Source:
Court of Appeals of Ohio, Eleventh District, Ashtabula County
Aug 27, 1999
CASE NO. 96-A-0009 (Ohio Ct. App. Aug. 27, 1999)

Opinion

CASE NO. 96-A-0009.

August 27, 1999.

CHARACTER OF PROCEEDINGS: Criminal Appeal from the Court of Common Pleas, Case No. 95 CR 123.

THOMAS L. SARTINI, ASHTABULA COUNTY PROSECUTOR, LINDA G. SILAKOSKI, ASSISTANT PROSECUTOR, (For Plaintiff-Appellee).

ATTY. MICHAEL A. PARTLOW, (For Defendant-Appellant).

JUDGES

HON. DONALD R. FORD, P.J., HON. JUDITH A. CHRISTLEY, J., HON. WILLIAM M. O'NEILL, J.


OPINION


This matter is before this court upon the application of appellant, Keith A. Jones, to reopen his direct appeal in the case of State v. Jones (Nov. 29, 1996), Lake App. No. 96-A-0009, unreported, pursuant to App.R. 26(B), which was granted.

The pertinent background to the instant matter began on May 7, 1995, when appellant, along with two other individuals, was involved in a gang-related confrontation in Ashtabula. Later that evening, those three persons picked up Jennifer Dyer ("Dyer"), who then drove them around town. Once their vehicle reached Bell Court in Ashtabula, appellant admitted that he discharged a. 12 gauge shotgun into a residence on that street. The appellee presented evidence that the shotgun then jammed and appellant handed it to a passenger in the back seat behind Dyer. During the transfer, the shotgun unexpectedly discharged killing Dyer.

Appellant was indicted on one count of involuntary manslaughter with a firearm specification, in violation of R.C. 2903.04(B), and improper discharge of a firearm, in violation of R.C. 2923.161(A). Appellant pleaded not guilty to both counts. From January 10 to 12, 1996, a jury trial was held. The jury returned guilty verdicts on both counts and appellant was sentenced on January 17, 1996.

After being sentenced, appellant timely filed a direct appeal with this court. On November 29, 1996, we affirmed the trial court's conviction and found appellant's assignments of error to be without merit. On February 25, 1997, appellant filed an application to reopen his direct appeal, pursuant to App.R. 26(B), which this court granted on August 1, 1997. Appellant now advances the following assignments of error:

"[1.] The trial court committed plain, reversible error by permitting Detective Eller to testify concerning his opinion that it was physically possible for the victim to have incurred a shotgun wound as alleged by [appellee] and in rebuttal to expert testimony presented in that regard by the appellant.

Parts of the exercise:
[A] Summarize the court opinion in two sentences.
[B] List the judges named in the court opinion.
[C] Rewrite the court opinion from "CASE NO. 96-A-0009." to "M. O'NEILL, J.", switching "Criminal" for "Civil".
The items that follow have nothing to do with the court opinion.

Dataset entries:
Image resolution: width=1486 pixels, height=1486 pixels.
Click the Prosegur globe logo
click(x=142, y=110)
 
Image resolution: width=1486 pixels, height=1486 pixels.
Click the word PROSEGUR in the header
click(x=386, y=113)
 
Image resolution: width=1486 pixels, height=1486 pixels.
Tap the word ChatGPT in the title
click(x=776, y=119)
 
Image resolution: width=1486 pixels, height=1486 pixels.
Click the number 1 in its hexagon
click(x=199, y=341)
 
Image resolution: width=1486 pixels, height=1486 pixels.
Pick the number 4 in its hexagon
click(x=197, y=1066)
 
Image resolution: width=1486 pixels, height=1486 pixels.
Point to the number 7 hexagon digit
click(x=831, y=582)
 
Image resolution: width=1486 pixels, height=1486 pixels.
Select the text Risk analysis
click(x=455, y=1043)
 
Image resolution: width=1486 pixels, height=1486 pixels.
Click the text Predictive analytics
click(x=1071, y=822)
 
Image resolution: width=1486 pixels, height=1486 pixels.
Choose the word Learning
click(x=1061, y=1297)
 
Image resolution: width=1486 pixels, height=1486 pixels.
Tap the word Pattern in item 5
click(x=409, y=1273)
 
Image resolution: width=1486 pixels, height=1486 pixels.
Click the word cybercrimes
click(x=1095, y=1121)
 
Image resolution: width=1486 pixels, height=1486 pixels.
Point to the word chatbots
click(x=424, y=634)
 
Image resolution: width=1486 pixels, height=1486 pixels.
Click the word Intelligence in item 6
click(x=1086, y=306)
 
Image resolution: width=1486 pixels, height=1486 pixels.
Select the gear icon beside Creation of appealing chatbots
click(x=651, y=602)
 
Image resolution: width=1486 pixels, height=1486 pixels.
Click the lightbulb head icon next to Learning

Final answers:
[A] Keith A. Jones was convicted by a jury of involuntary manslaughter with a firearm specification and improper discharge of a firearm after a shotgun he handed to a back-seat passenger on May 7, 1995 unexpectedly discharged and killed Jennifer Dyer, who was driving. The appeals court first affirmed the conviction, then granted his application to reopen the direct appeal, and he now raises assignments of error.

[B] Donald R. Ford, Judith A. Christley, and William M. O'Neill.

[C]
CASE NO. 96-A-0009.

August 27, 1999.

CHARACTER OF PROCEEDINGS: Civil Appeal from the Court of Common Pleas, Case No. 95 CR 123.

THOMAS L. SARTINI, ASHTABULA COUNTY PROSECUTOR, LINDA G. SILAKOSKI, ASSISTANT PROSECUTOR, (For Plaintiff-Appellee).

ATTY. MICHAEL A. PARTLOW, (For Defendant-Appellant).

JUDGES

HON. DONALD R. FORD, P.J., HON. JUDITH A. CHRISTLEY, J., HON. WILLIAM M. O'NEILL, J.